If anyone's interested these are all of the per-game hacks currently in DraStic:
Mario & Luigi: Bowser's Inside Story: +2 clocks per instruction, *2 DMA cycles, *4 geometry cycles.. this game has a really nasty race condition
Sonic Chronicles: +1 clocks per instruction, apparently this isn't enough to make it actually work.. oops.
Art Academy: Hack to make vcount read as 192 momentarily before the interrupt triggers, to get past an idle loop. On a real DS this works because of a nuance in interrupt latency. DeSmuME emulates this some other way without a per game hack.. it might be possible to emulate correctly without a big expense but I didn't want to take the risk for this one edge case.
Yu-Gi-Oh 5D series: +1 clocks per instruction, DMA consuming CPU time
Spider-Man Shattered Dimensions: +1 clocks per instruction
Puppy Palace: +2 clocks per instruction
Ore ga Omae o Mamoru: +1 clocks per instruction
Legend of Kay: +1 clocks per instruction
American Girl games: geometry swaps stall the geometry engine (this was originally not a per-game hack but broke some other stuff, same thing happened with DeSmuME.. it's because the stall conditions aren't totally modeled right, it's complex)
Zhu Zhu Babies: +1 clocks per instruction, only for the E version
Will o' Wisp DS: +1 clocks per instruction
Element Hunters: +1 clocks per instruction
Florist Shop: Force undeferred 2D, normally the 2D rendering happens in between updates to IO regs/palette/OAM but not VRAM writes (because the VRAM mapping is complex and hard to defer) and this causes problems if the game writes to active VRAM in the middle of the frame, which this does because it uses a dumb framebuffer that's not properly vsync'd.. I'm sure I could handle this without resorting to hacks with a more sophisticated dynamic detection method, it just didn't feel worth it at the time.
It can be seen that MOST of the hacks are adding an extra clock cycle per instruction (for ARM9). This is done in lieu of stalls that you would see from cache misses, wait states to uncached accesses, write buffer fills, dynamic multiplication costs, and probably some other stuff. My general philosophy in timing emulation is to try to make it no slower than a real DS. Usually this results in the games working, although sometimes they perform better than they did on the real thing. Sometimes you have weird race condition bugs in games that breaks them, so this makes it a little slower to try to compensate. Usually the game just breaks in one place and this gets it past that problem area.
In hindsight it probably would have been better to add a statistical cost to memory instructions since that would more closely model the real performance.
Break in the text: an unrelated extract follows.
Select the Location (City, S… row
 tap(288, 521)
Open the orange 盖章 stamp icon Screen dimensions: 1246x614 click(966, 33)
I'd also like to experiment with other more accurate emulation options and their performance impact, it's just not something I've been able to get to.
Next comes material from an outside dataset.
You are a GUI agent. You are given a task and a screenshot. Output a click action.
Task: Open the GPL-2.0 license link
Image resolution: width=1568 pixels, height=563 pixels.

DeSmuME does some of this all the time, and more of it with advanced bus timing. But it's not always that accurate. Here's an example: in Kirby Superstar Deluxe, the emulation being too fast on DraStic causes the videos to run too fast. On DeSmuME with advanced bus timing disabled, they run at the right speed, probably because of VRAM write waitstates being added. But if you turn on advanced bus timing, they now run too slow! And this could be because it doesn't emulate the ARM9 write buffer; when there's a cache miss on a store you pay the full price for it while on a real DS you'd only pay for it after the write buffer is full or if there's a subsequent load stall. So while you could say this is more accurate because it at least does something, it's definitely still a simplified model that makes some concessions.